TEXT —
3/12/2019 3:48:25 PM

Dr Chris Bollen reflects on his research to address ongoing issues hindering the referral process, and on the importance of getting it right.

Referral to other specialists
The RACGP has released a new resource: ‘Referring to other medical specialists: A guide for ensuring good referral outcomes for your patients’.

‘We’ve got to look at this as professional pride, brand and for junior doctors: Why would [they] want to come to general practice if that’s the standard?’
 
That is Adelaide GP Dr Chris Bollen on the importance of good-quality referrals from GPs to other medical specialists.
 
‘If I write a bad referral letter, whether it’s for outpatients, the ED or a specialist, that’s my brand [and] that’s my practice’s brand – peer respect is lost,’ he told newsGP.
 
In 2014, Dr Chris Bollen reviewed 670 referral letters sent to major hospitals in Adelaide.
 
His study found that while most referrals were issued appropriately, concerns reported by other medical specialists included duplicate referrals being sent to multiple hospitals, and lack of detail or uncertain information making it difficult to triage.
 
At the time of his research, Dr Bollen was working as the Director of General Practice Training at the Queen Elizabeth Hospital.
 
One year later, and after 12 years in the role, his position was made redundant.
 
‘They basically said, “Look, we don’t need GPs in public hospitals. And if anyone thinks that we do then the Commonwealth should be paying”,’ he said.

Dr Bollen believes the shift away from working closer with other medical specialists has done a disservice to the referral process.
 
‘It’s one of the things that our whole medical system is lacking now. We don’t actually have opportunities to sit and chat with our peers from different disciplines of medicine,’ he said.
 
‘General practice is pretty isolated. Most GPs work in their practices [and] they’re lucky if they see each other during the day and occasionally they go to education sessions and see a specialist.
 
‘If you don’t have relationships with people, you don’t tend to know what matters to them, you don’t tend to [know] the things they want to see in referrals.

COLLECTED MATERIAL —

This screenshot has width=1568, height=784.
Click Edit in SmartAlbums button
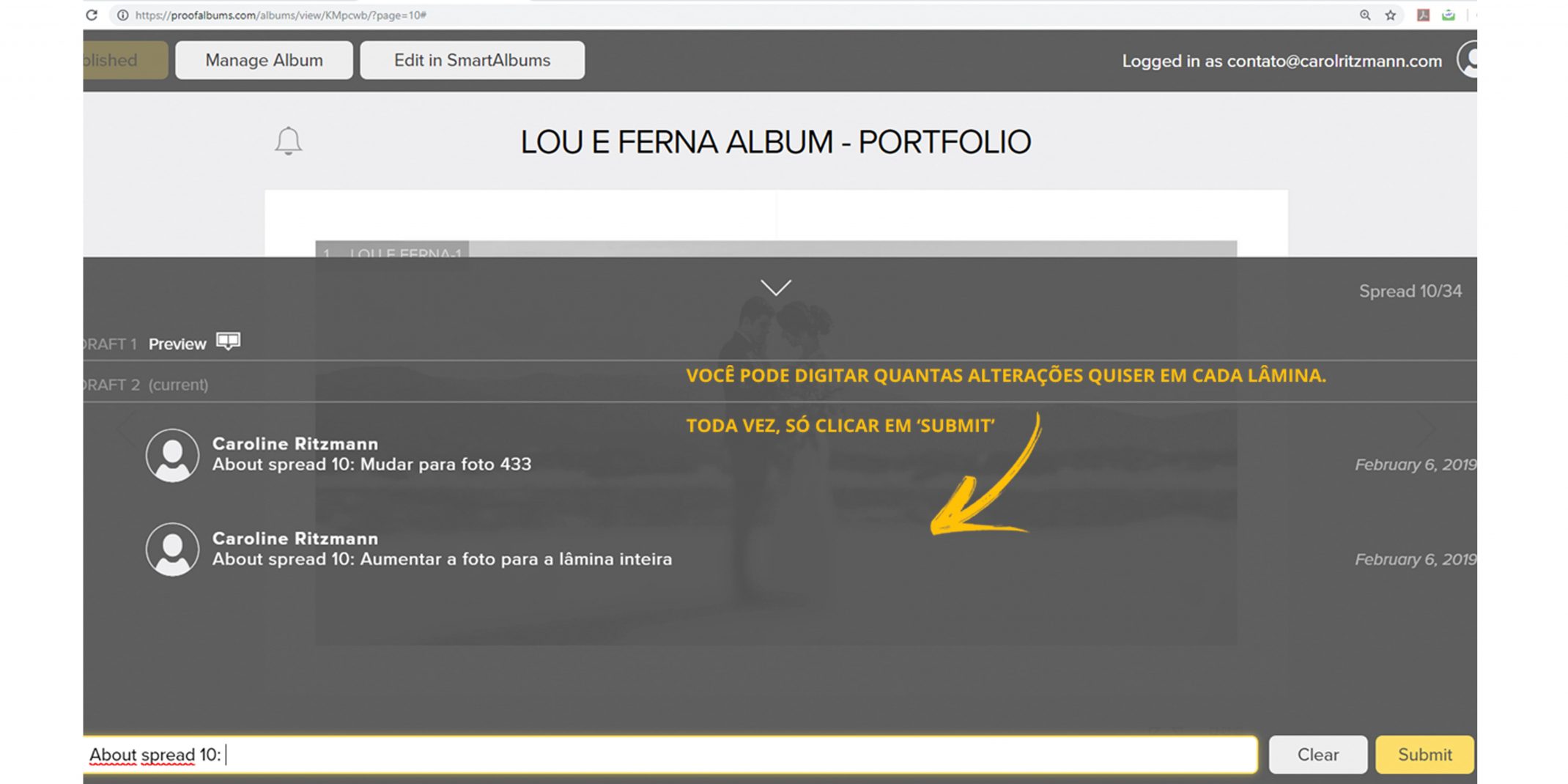[472, 60]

YOUR GOAL — Duplicate the stretch of the referrals text from "That is Adelaide" through "was made redundant.". Work only from the text about GP referrals, not the material.

RESULT FOR THIS EXERCISE —
That is Adelaide GP Dr Chris Bollen on the importance of good-quality referrals from GPs to other medical specialists.
 
‘If I write a bad referral letter, whether it’s for outpatients, the ED or a specialist, that’s my brand [and] that’s my practice’s brand – peer respect is lost,’ he told newsGP.
 
In 2014, Dr Chris Bollen reviewed 670 referral letters sent to major hospitals in Adelaide.
 
His study found that while most referrals were issued appropriately, concerns reported by other medical specialists included duplicate referrals being sent to multiple hospitals, and lack of detail or uncertain information making it difficult to triage.
 
At the time of his research, Dr Bollen was working as the Director of General Practice Training at the Queen Elizabeth Hospital.
 
One year later, and after 12 years in the role, his position was made redundant.